The May 1968 Revolution 40 Years Later
EDITORIAL, 2 June 2008
#11 | Johan Galtung
I will never forget that day. There was the standard French ritual: barricades, cobblestones, cars, buses even, turned over, tires burning, tear gas, CRS police in full gear, and hordes of students jumping from car to car to get away from the drifting clouds. One sensed 1789-1830-1948-1870/71. And strikes, grève.
But then it changed tonality as a long beautiful May day turned into night. Thousands, ten thousands, walked the Champs Elysées toward the Arc de Triomphe. As we arrived a stentorian voice gave us not marching but sitting orders: form groups of 10-12, sit down in one of the circles, discuss la situation! We did.
We, a Japanese woman–one year later to become my wife–and French of all kinds, discussed the situation: how to use liberté to come closer to égalité and fraternité, completing the betrayed grande révolution. This was not a classical revolution to capture the State and get cabinet posts only. The goal was basic social change in society, all over, everywhere. Nothing less.
And that meant relations between genders and generations, in the family, at school, at work, in society at large, in the world. This was the voice of a massive underswell in society, a movement of tectonic plates that had touched Latin America from 1963, China from 1966 in the idiom of the cultural revolution, now reaching France, from there to spread all over Western Europe and North America, Japan–even Portugal summer 1969–but not crawling under, or jumping over, the wall separating NATO and WTO, from Norway-Soviet Union to Bulgaria-Turkey. Those most in need got least.
Leaders were nowhere. Nor guns, nor bayonets, only a little stone-slinging. They invoked another ally in the struggle to realize those laudable goals: imagination, soon to be scribbled on all walls. Imagination au pouvoir!, give power to creativity.
It covered political decisions, cultural conditioning, police and military force more than economic power. Far beyond classical marxism, even Gramsci, to everything social: less distance, less hierarchy, less formal, more transparency, more shared decisions. The academic discipline was sociology, hated by the Establishment.
In those Place Etoile circles we said tu, not vous.

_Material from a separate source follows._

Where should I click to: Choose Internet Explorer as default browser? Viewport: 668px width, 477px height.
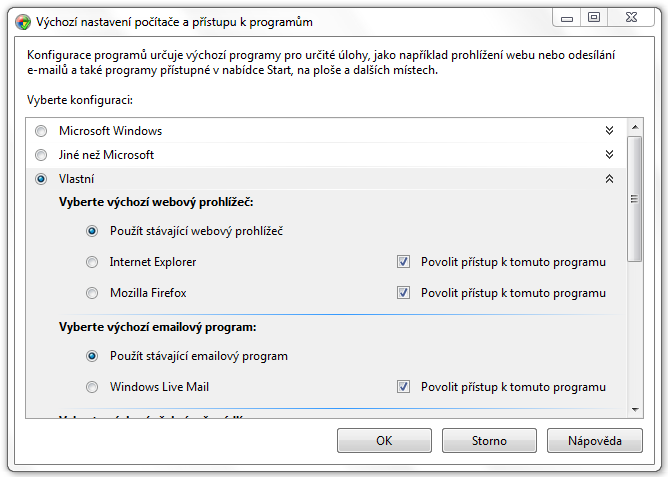tap(92, 262)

The formal pronoun yielded, quickly or slowly, from De and Sie to du, from Usted and Lei to tu, in the USA to first name. Leaders all over–ministers more than corporate CEOs–started giving reasons not only orders, listened, reacted, even proacted. Office landscapes started horizontalizing, general assemblies became common. Professors had committees tell them what and how to teach. Positions rotated more than before. The boss for life barking orders from a corner office became a rare species.
And in the background, far, far away, were the killing fields in a poor country of Southeast Asia, with millions of small, poor people callously murdered by “decision-makers” on both sides of the Potomac; in August 1968 to be joined by the brutal Soviet invasion of Czechoslovakia. By then it was too late. There was a change in the air. What used to be Big Power Politics As Usual, “they are like that”, was now subject to scrutiny. One doesn’t do that kind of thing. After Afghanistan, and serious relapses in Chechnya, Russia may have gotten the point.
The USA not. Empire as usual, insensitive to the rapid decline in legitimacy after May 1968; now crumbling in the killing fields of Iraq and Afghanistan. The May 1968 revolution was a success it takes more than 40 years to comprehend. There were processes leading into that month and many would have broken a path through history anyhow. But May 68 became a symbol. A generation, 15-40, was touched for life. They carried a message forward. Not red, not green. Social.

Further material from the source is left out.